Алоизас покосился на вжавшуюся в кресло Лионгину: не вертится, не демонстрирует изящно обнаженной шеи, украшенной золотой змейкой. Немногочисленность зрителей улучшила его настроение — никто не будет сопеть в затылок. А ей было тревожно, словно вот-вот выйдет конферансье и объявит, что… концерт не состоится из-за отказа артиста выступать перед пустым залом. Ответственность за скандал легла бы на коммерческого директора, поэтому жаждала отказа не Лионгина Губертавичене, а выскочившая откуда-то храбрая девчонка, не знающая, что дозволено, а что нет. Вопроса Алоизаса дикарка не услышала. Между тем громогласная конферансье сделала свое сообщение складно и улыбнулась публике, что случалось с ней нечасто. Ральф Игерман вышел быстро, ни на кого не глядя, будто собирался идти далеко-далеко.
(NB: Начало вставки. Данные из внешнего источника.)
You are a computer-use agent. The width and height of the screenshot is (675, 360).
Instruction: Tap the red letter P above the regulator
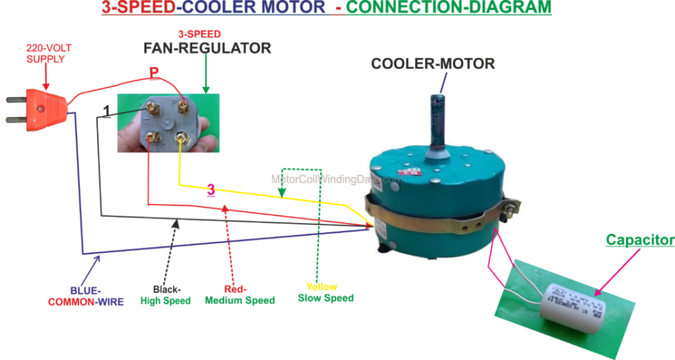tap(154, 73)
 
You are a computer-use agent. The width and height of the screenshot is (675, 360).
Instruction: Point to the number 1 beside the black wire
tap(107, 110)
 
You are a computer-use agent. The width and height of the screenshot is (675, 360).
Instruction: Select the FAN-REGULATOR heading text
tap(206, 49)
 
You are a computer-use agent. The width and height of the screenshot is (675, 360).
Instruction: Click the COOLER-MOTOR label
tap(433, 64)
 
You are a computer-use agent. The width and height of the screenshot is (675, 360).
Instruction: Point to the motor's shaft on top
tap(440, 119)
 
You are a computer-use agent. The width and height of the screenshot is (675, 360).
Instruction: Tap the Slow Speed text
tap(326, 298)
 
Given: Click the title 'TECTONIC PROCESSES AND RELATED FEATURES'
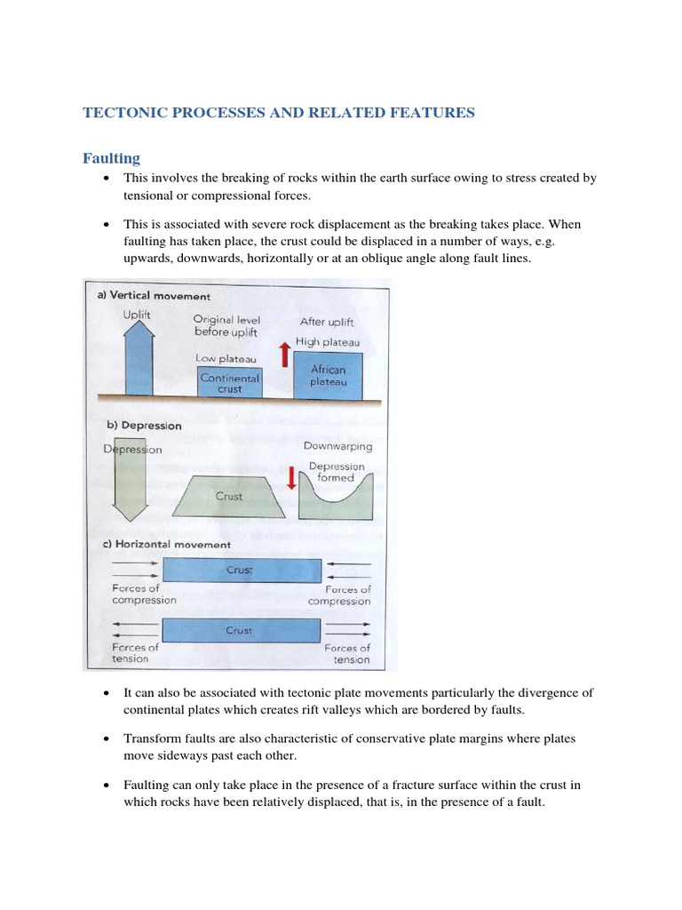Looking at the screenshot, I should [x=279, y=113].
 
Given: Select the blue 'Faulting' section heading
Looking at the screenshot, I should [x=112, y=158].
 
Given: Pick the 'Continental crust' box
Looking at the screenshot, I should [x=229, y=383].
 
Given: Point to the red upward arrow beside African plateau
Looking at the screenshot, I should [x=284, y=355].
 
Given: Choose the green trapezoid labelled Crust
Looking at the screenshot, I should [x=229, y=496].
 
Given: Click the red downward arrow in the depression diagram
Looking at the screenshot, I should [x=290, y=477].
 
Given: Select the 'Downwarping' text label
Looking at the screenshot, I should [x=337, y=446].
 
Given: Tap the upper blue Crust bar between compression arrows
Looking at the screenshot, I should [x=240, y=570].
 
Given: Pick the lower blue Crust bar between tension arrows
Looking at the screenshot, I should [x=240, y=630].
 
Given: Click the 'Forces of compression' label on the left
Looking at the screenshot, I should [x=144, y=594].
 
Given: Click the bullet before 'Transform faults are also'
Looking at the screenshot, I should [x=107, y=739].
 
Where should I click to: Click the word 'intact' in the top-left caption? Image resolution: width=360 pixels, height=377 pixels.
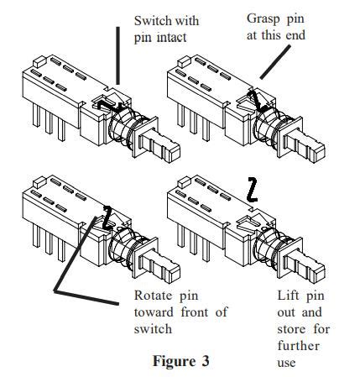click(x=172, y=37)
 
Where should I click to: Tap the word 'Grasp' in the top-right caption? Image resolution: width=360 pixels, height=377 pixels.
click(x=263, y=19)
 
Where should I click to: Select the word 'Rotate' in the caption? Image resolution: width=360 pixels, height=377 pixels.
click(x=153, y=296)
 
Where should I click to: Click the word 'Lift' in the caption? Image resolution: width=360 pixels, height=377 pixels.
click(x=288, y=296)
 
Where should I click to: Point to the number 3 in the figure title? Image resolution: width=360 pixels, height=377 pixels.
click(x=205, y=361)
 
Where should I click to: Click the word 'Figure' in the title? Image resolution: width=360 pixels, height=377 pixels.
click(x=173, y=362)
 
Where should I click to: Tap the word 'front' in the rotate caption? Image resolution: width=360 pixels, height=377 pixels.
click(x=194, y=312)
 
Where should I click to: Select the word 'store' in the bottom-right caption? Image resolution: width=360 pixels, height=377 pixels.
click(x=291, y=329)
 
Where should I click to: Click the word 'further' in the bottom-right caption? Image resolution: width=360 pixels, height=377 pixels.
click(x=298, y=346)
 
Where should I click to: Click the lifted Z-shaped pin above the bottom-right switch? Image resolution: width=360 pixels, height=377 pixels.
click(x=253, y=190)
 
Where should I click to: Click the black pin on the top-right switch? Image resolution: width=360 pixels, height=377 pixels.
click(x=256, y=101)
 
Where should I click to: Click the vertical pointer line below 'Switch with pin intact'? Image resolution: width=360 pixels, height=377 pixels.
click(x=118, y=55)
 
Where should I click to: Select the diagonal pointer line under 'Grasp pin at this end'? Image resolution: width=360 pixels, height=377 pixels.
click(x=275, y=61)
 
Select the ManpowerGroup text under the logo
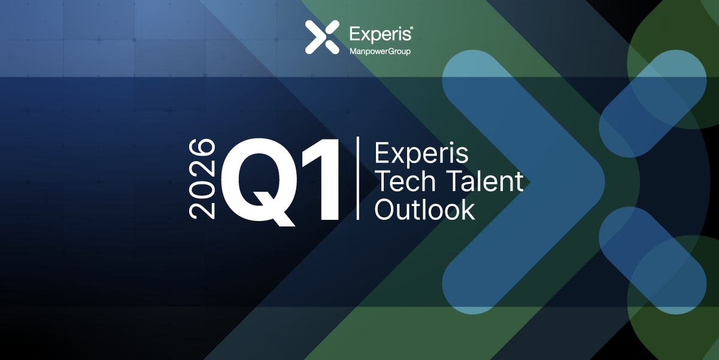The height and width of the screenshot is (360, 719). [380, 52]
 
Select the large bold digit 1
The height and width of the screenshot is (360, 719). [322, 179]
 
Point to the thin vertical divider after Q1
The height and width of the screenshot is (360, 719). [357, 178]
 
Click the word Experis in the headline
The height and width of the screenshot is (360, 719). [421, 154]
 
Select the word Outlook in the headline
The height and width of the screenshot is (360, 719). [424, 209]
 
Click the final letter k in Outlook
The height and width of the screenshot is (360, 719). [467, 209]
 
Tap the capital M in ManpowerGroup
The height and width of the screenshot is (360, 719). [353, 52]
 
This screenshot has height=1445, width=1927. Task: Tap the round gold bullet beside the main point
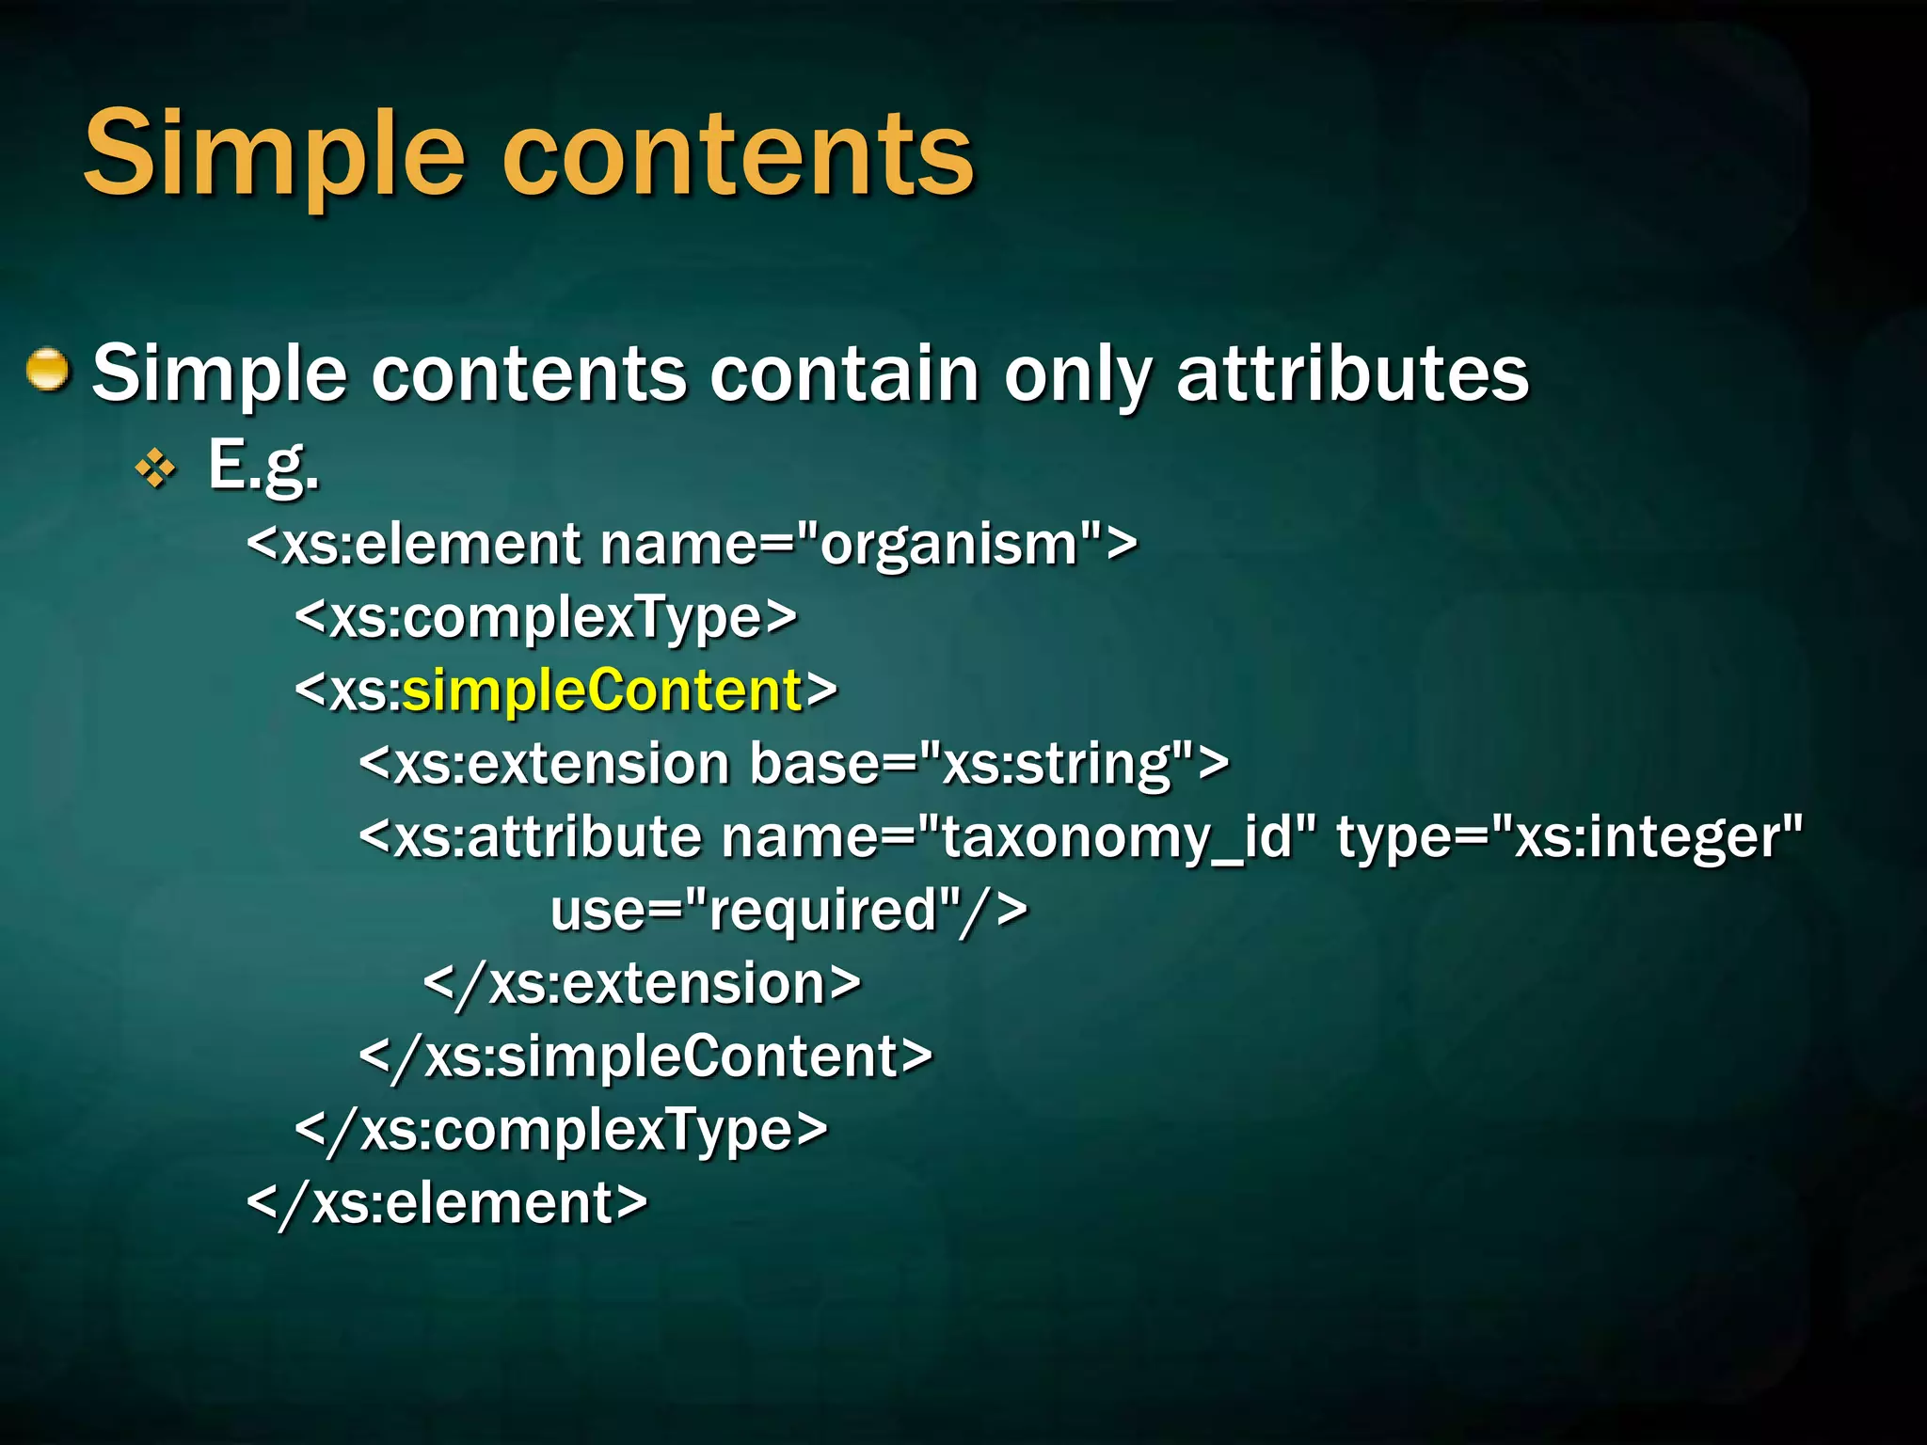[x=47, y=369]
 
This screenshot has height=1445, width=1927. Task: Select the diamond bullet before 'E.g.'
[x=155, y=468]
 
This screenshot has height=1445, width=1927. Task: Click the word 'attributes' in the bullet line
[x=1352, y=374]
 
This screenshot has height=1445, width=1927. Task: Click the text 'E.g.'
[x=263, y=466]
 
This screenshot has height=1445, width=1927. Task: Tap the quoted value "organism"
[x=948, y=545]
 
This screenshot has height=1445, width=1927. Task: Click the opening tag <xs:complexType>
[x=546, y=618]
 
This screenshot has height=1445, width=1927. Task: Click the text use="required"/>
[x=788, y=910]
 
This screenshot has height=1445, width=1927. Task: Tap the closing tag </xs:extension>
[x=642, y=984]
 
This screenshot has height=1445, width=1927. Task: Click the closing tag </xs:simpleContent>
[x=645, y=1056]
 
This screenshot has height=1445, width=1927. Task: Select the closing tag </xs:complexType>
[x=561, y=1130]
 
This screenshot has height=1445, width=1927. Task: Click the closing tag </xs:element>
[x=447, y=1203]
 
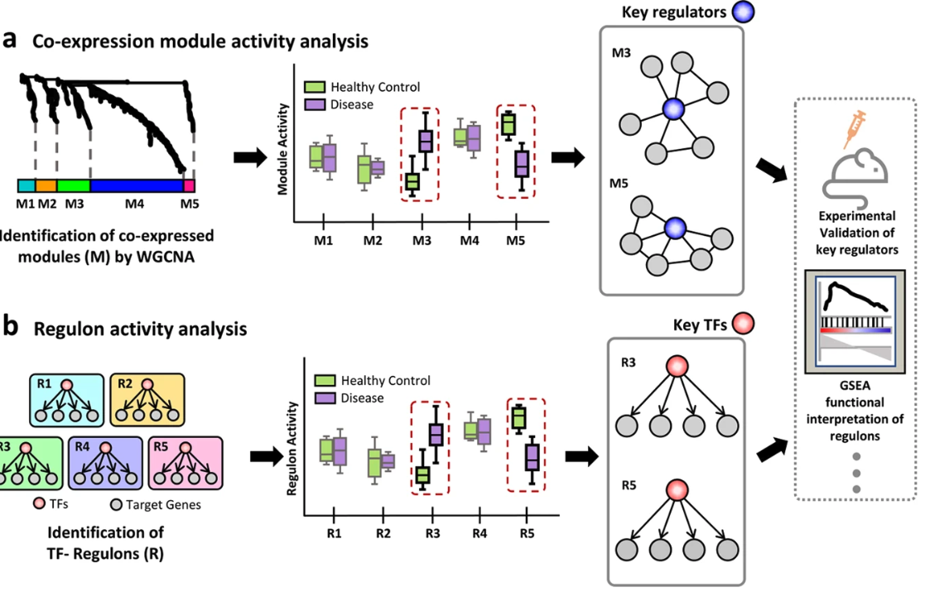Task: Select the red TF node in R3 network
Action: point(677,366)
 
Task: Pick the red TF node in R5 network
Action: point(677,490)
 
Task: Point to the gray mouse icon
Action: point(859,169)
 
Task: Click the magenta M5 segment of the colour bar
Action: point(189,185)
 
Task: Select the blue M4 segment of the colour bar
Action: point(136,185)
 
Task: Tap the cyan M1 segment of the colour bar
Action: point(26,185)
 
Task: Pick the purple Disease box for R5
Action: point(532,457)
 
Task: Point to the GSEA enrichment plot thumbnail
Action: point(857,319)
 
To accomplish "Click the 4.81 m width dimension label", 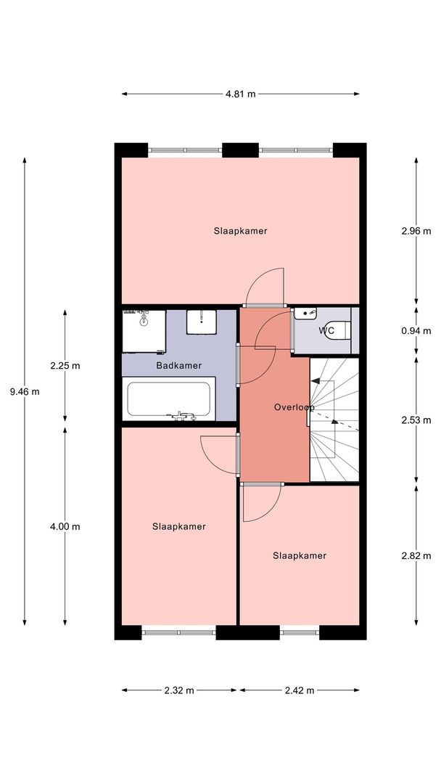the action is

Здравствуй, племя младое, незнакомое!

Остановился, не дойдя до пианино, широко раскрыл объятия, окинул глазами публику, и его руки, сверкнувшие кольцами, повисли в воздухе. Выбросить их вперед и вверх он еще успел — опустить не хватило силы или душевной энергии. За кулисами предупредили, что зал не будет набит битком, однако на такой вакуум он не рассчитывал. С виду походил на фокусника, которому нужна пауза, чтобы вытрясти из рукава бумажные цветы и разноцветные ленты. Его состояние напоминало сейчас состояние боксера, нокаутированного в первом же раунде незнакомым или не особенно грозным противником. Наконец невидимая сила, — скорее всего, проснувшаяся амбиция — ударила по рукам, они упали, как палки, хлестнув о бока. В широкой обтянутой манишкой груди взорвался собранный воздух, лязгнули голосовые связки. Несколько мгновений Игерман боролся с горлом, которое закупорилось и не пропускало звуков. Зато когда голос прорвался, то громыхнул, как барабан. Лирика Пушкина и — барабан? Алоизас, не вынеся такого издевательства над поэзией, заворчал и с упреком покосился на Лионгину. Она продолжала ждать. Может, погремев — излив разочарование и злость, — барабан уймется? Влажный блеск глаз и несколько нетвердых шагов по скрипящей сцене в сторону инструмента свидетельствовали о бурлящих чувствах Ральфа Игерман а, которые ему нелегко сдержать. Он был переполнен гневом и досадой, будто перед ним не пустые, обитые бархатом кресла — целые ряды красных подушечек! — а пустынная площадь с гильотиной, где ему должны отрубить голову, всласть поиздевавшись. По мере того как к ней приближался мрачный чтец, Аудроне все испуганней горбилась над клавиатурой, хотя только что сидела, свободно откинувшись — ведь на ней было длинное платье из розового шифона и огромный бант такого же цвета, видимо, взятый напрокат у пятилетней дочки.